**** RECORD EXCERPTS
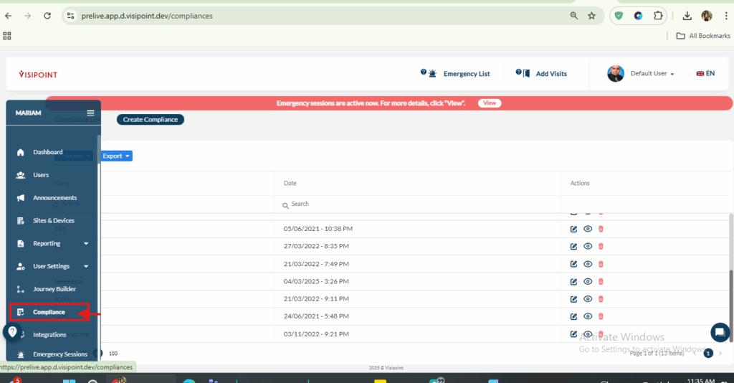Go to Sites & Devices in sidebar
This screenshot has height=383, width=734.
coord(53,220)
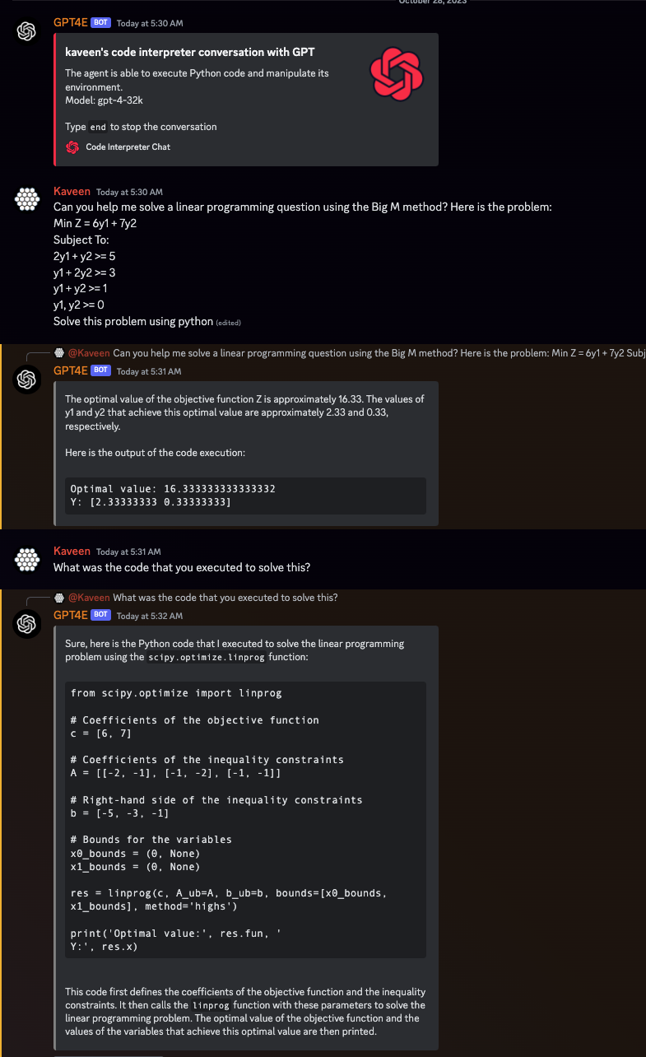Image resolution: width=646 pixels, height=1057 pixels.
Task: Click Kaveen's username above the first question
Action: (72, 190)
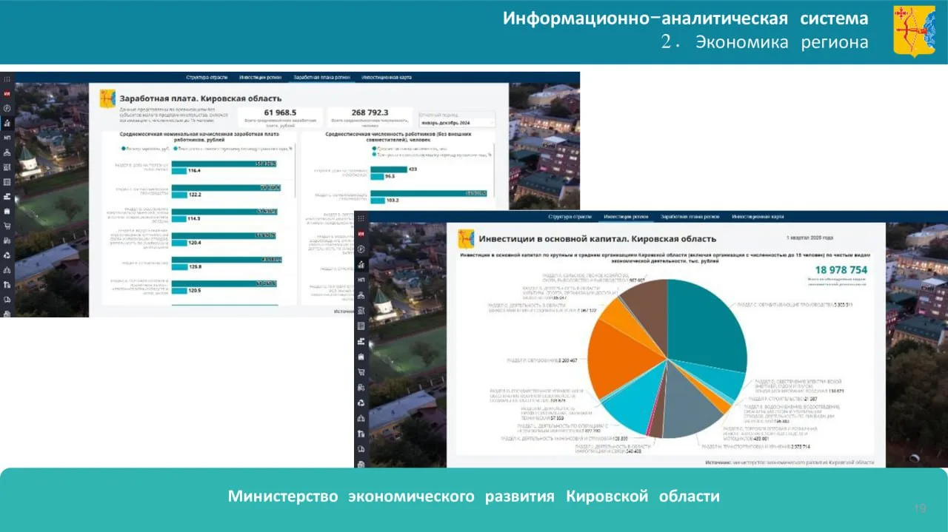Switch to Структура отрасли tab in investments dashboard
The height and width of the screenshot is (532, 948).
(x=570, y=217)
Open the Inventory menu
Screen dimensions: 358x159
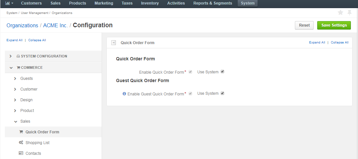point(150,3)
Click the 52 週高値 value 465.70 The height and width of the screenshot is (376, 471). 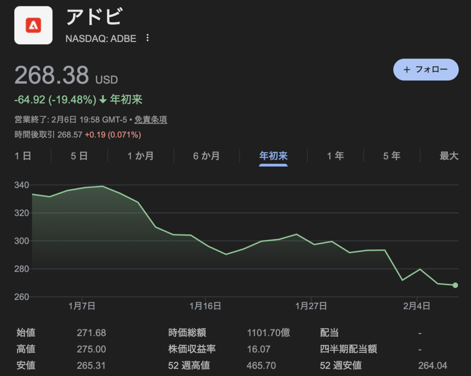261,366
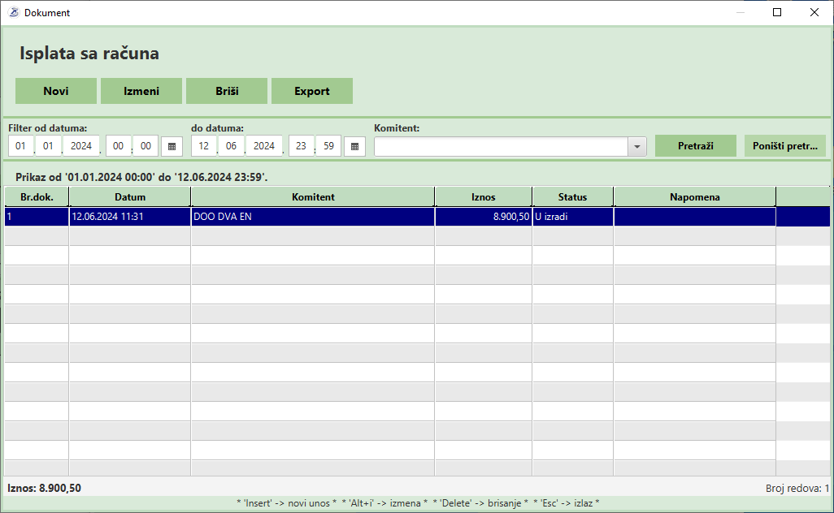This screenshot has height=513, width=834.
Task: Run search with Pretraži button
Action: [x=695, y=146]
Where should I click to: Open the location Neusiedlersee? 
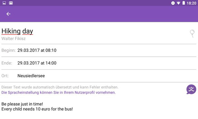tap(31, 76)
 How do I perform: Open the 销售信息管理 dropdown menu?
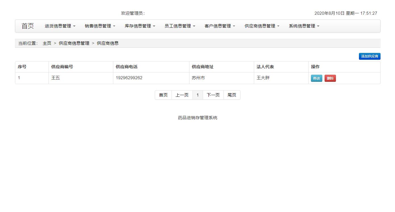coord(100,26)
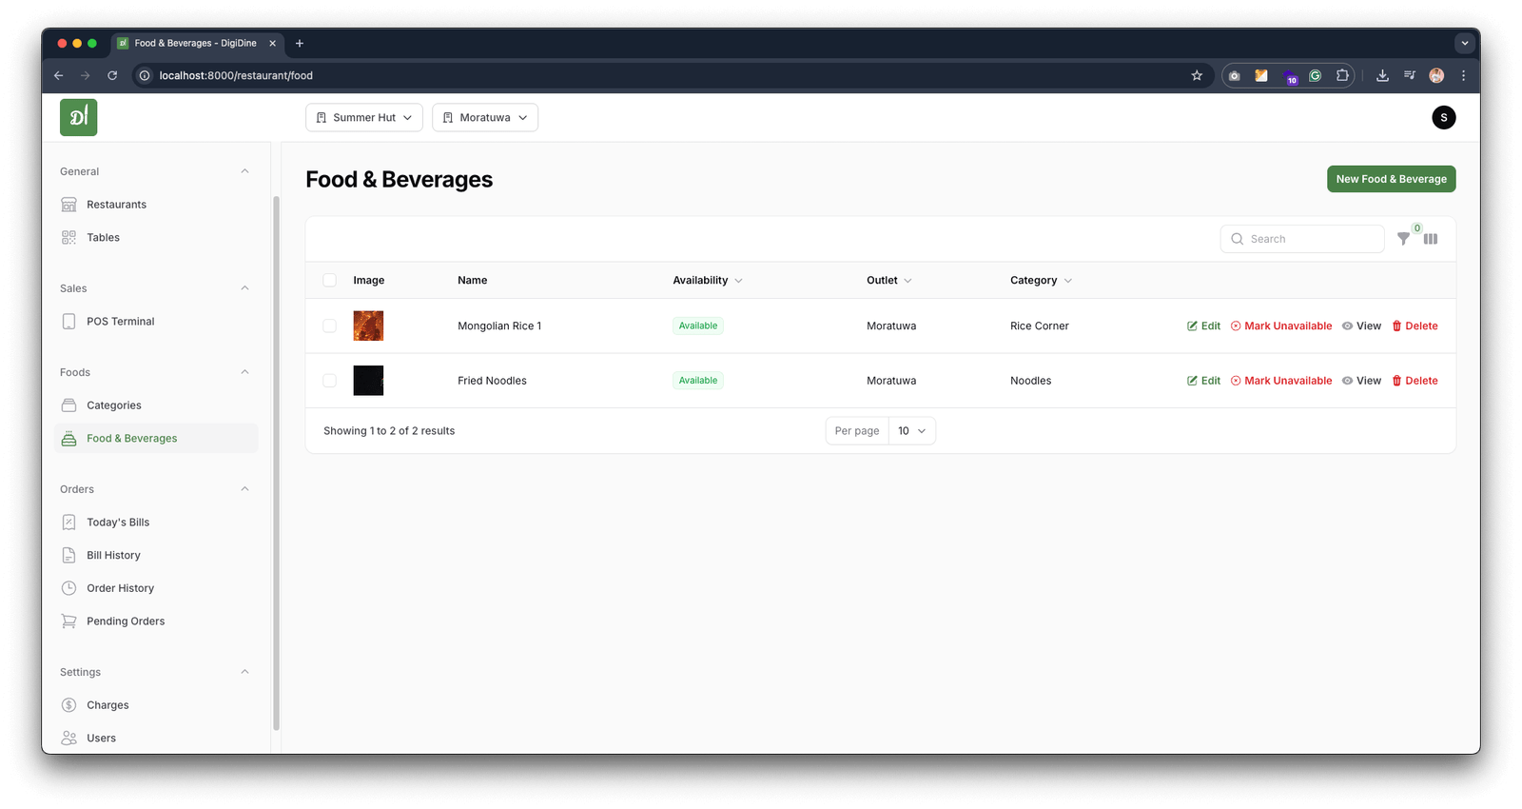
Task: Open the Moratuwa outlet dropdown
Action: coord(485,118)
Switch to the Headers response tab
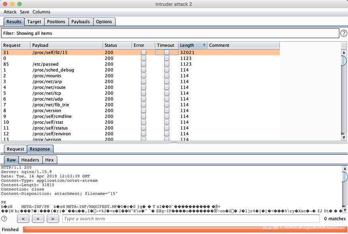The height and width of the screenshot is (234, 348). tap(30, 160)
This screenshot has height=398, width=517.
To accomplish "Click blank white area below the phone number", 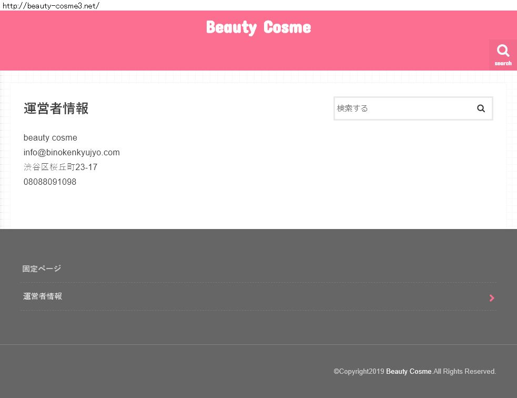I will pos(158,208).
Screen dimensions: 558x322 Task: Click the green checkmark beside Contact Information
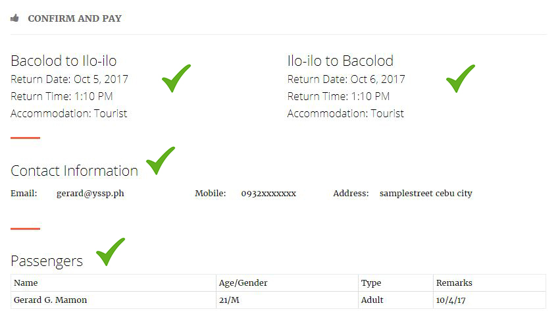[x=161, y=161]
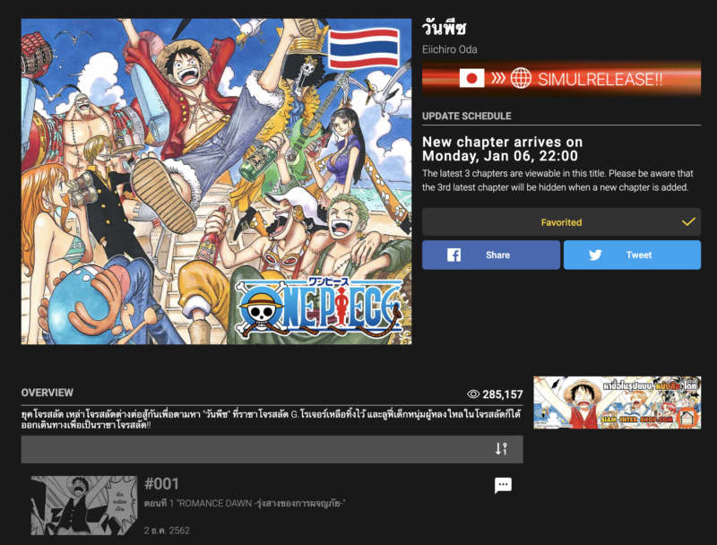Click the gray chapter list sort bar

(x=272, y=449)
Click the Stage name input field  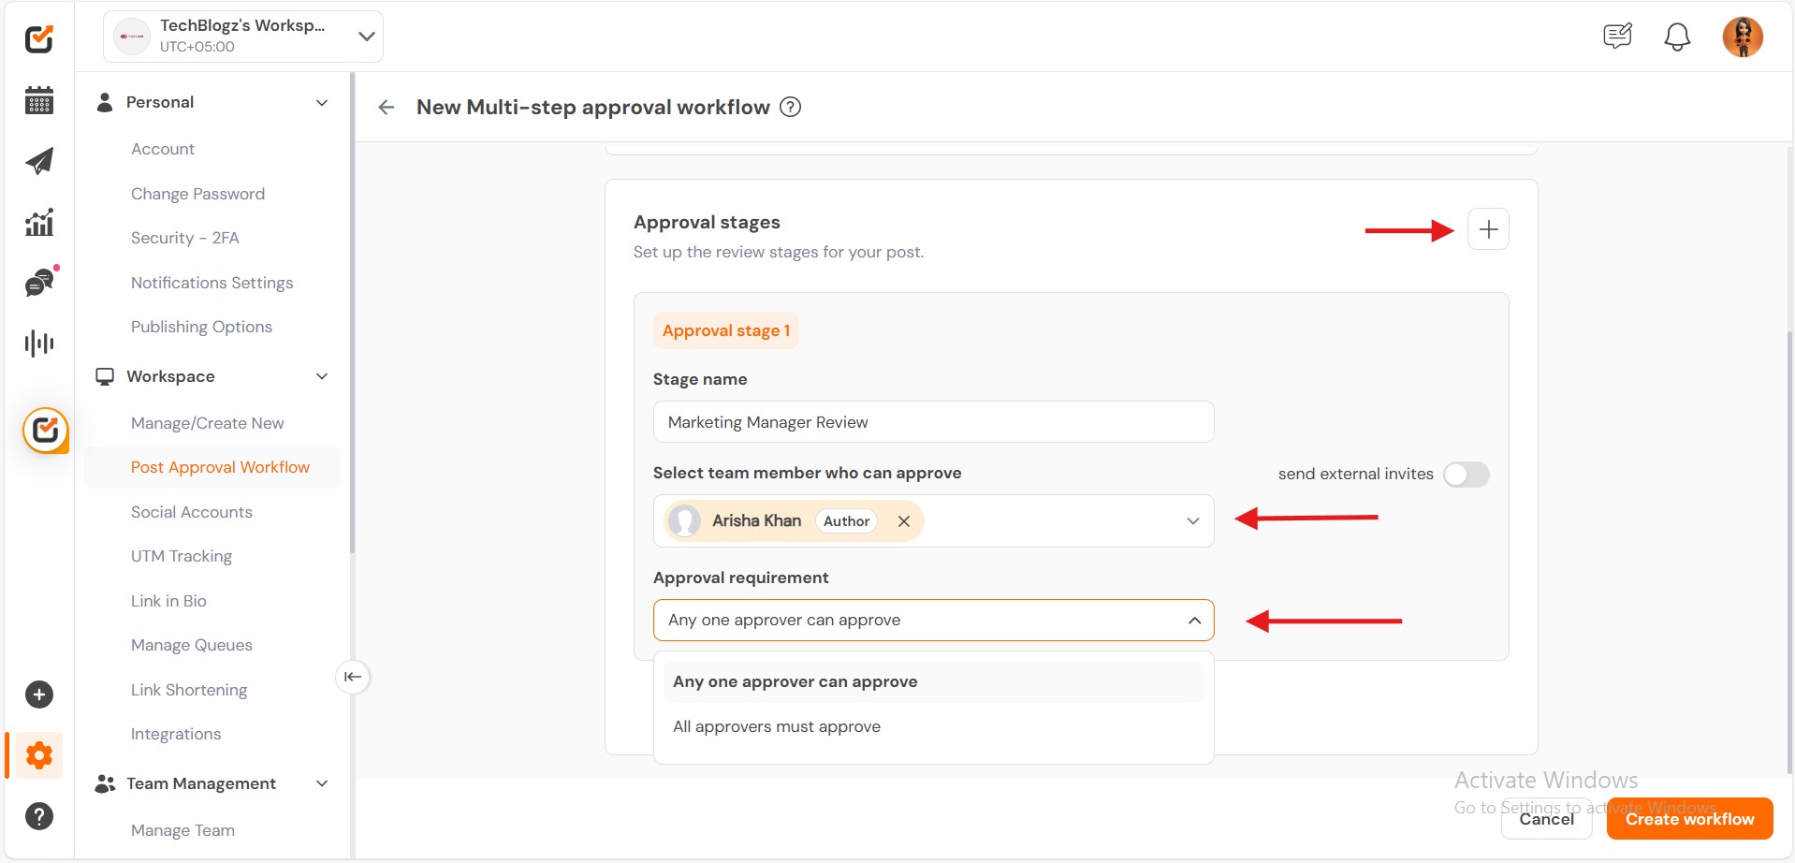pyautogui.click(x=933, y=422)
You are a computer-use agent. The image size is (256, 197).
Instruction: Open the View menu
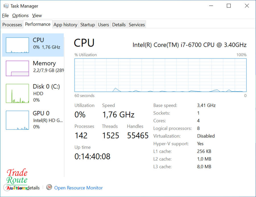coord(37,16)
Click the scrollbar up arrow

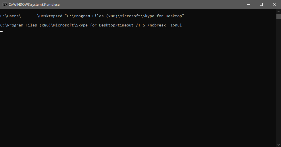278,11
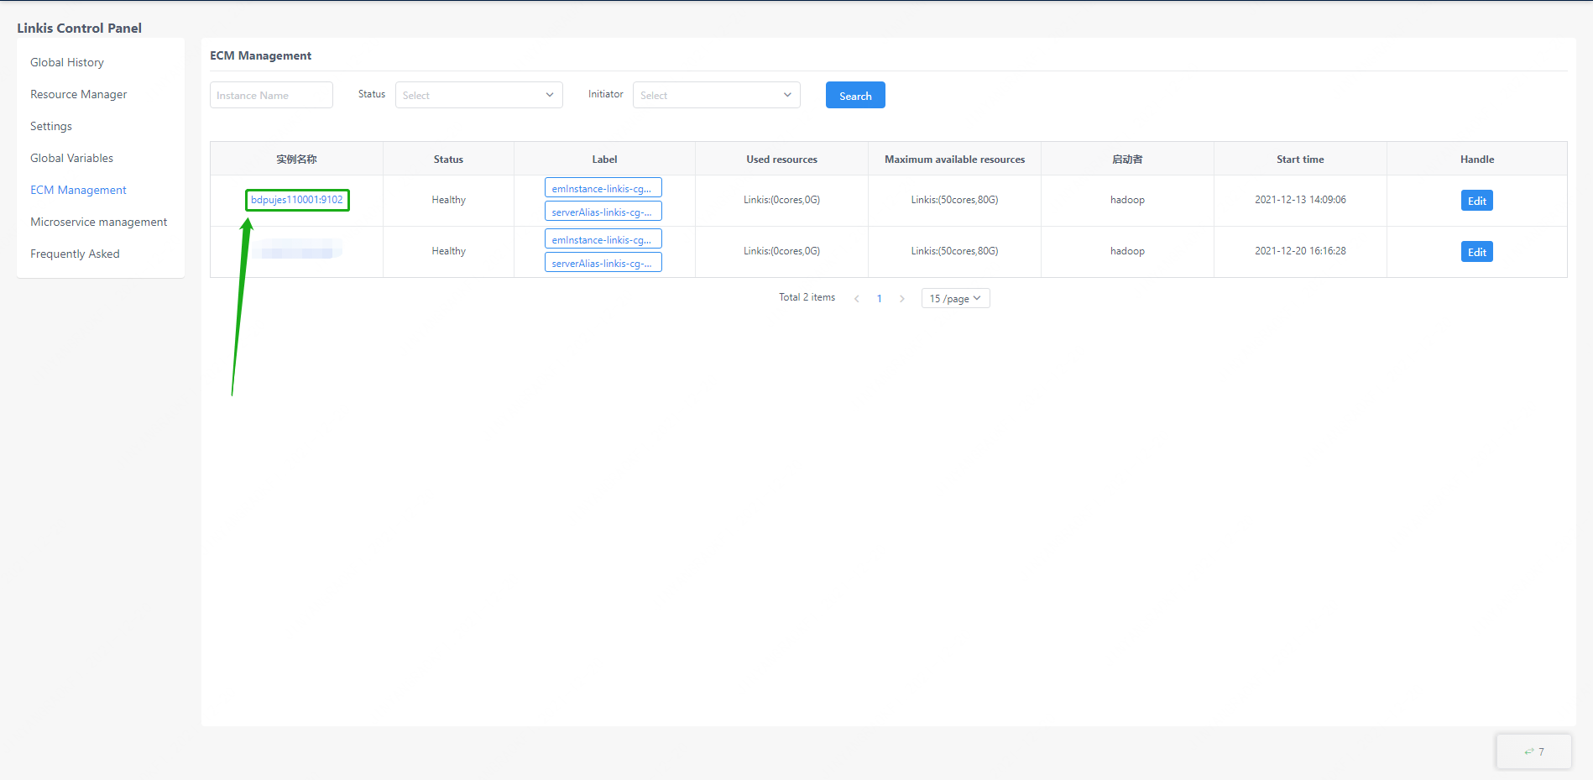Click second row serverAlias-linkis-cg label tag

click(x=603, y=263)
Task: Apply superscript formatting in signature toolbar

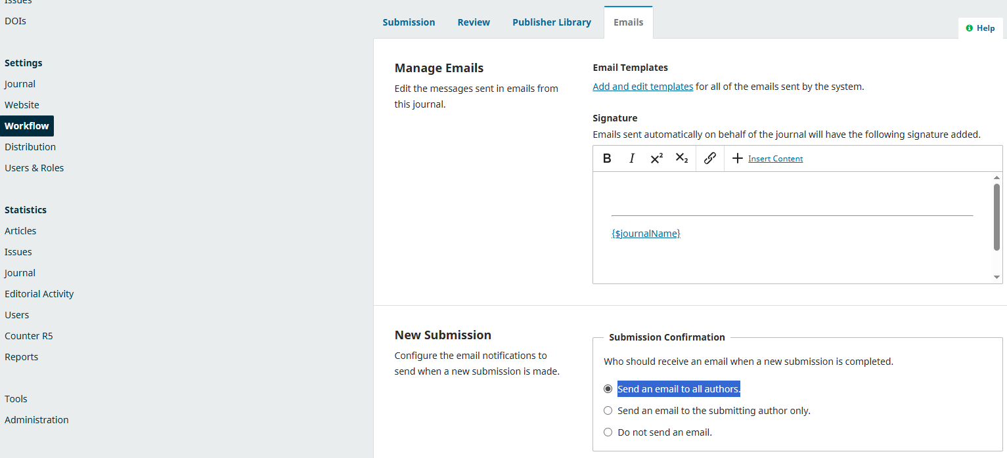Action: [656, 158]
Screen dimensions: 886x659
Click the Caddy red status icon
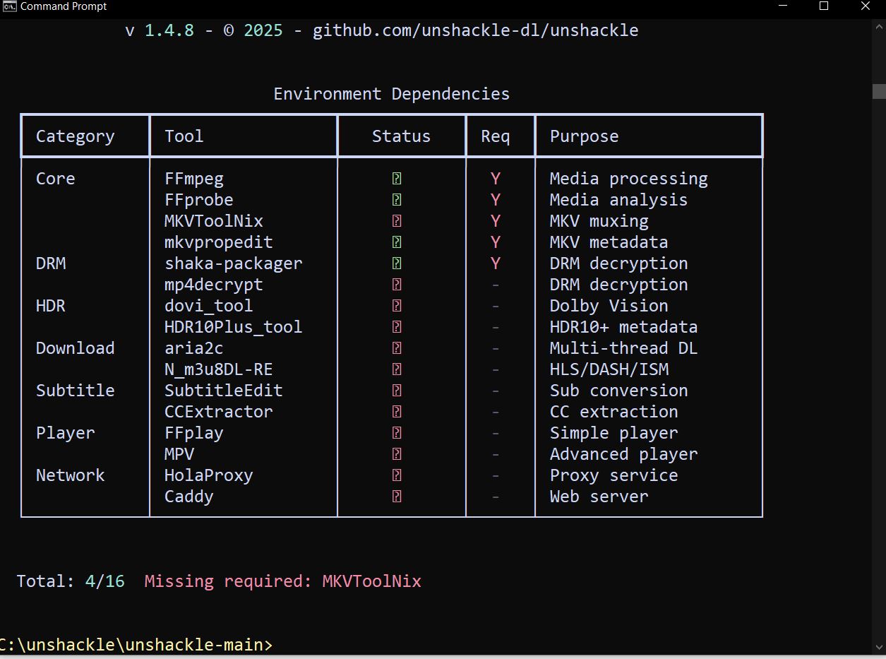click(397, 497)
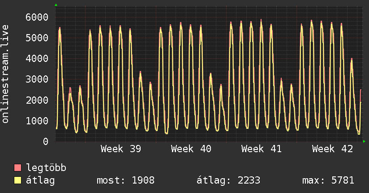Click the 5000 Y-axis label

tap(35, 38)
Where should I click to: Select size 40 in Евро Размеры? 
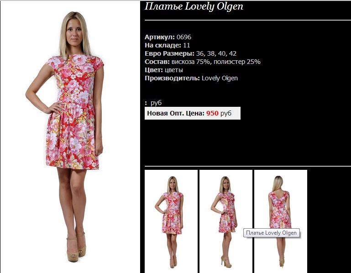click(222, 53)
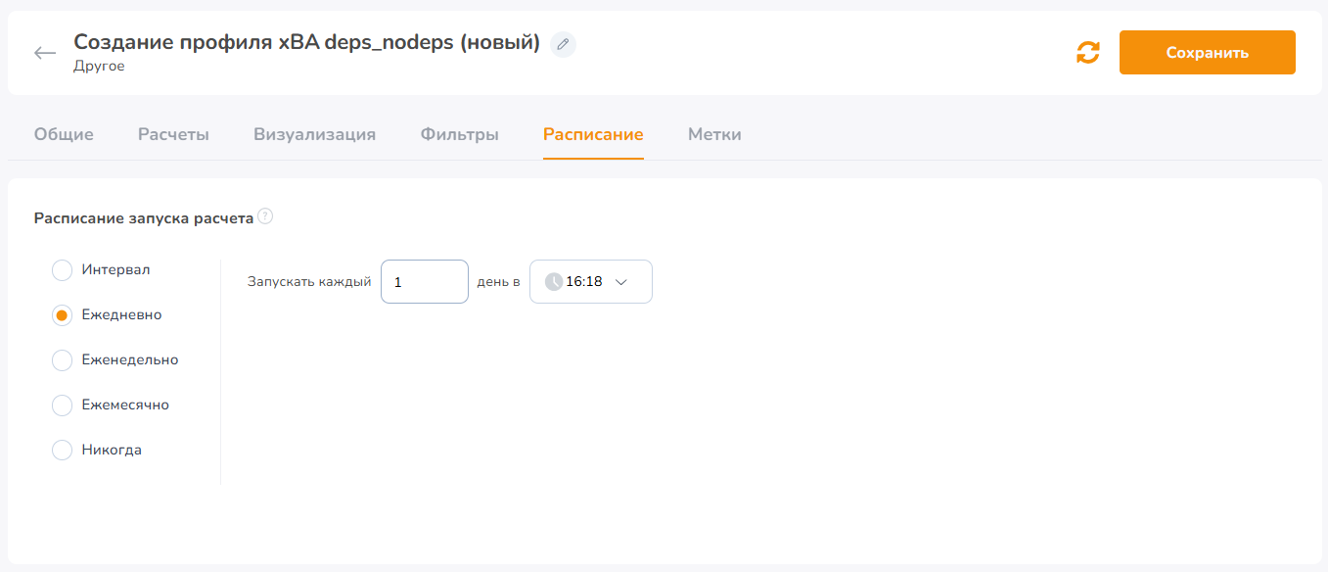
********
> **TASK REQUIREMENTS**: From the line containing "Screen dimensions: 886x659" through the last line of the entries, copy each line exactly and only those, skipping all pictures.

> **REPLY TO THE TASK**:
Screen dimensions: 886x659
Click the Caddy red status icon
click(397, 497)
Click the 5000 Y-axis label

tap(35, 38)
Where should I click to: Select size 40 in Евро Размеры? 
click(222, 53)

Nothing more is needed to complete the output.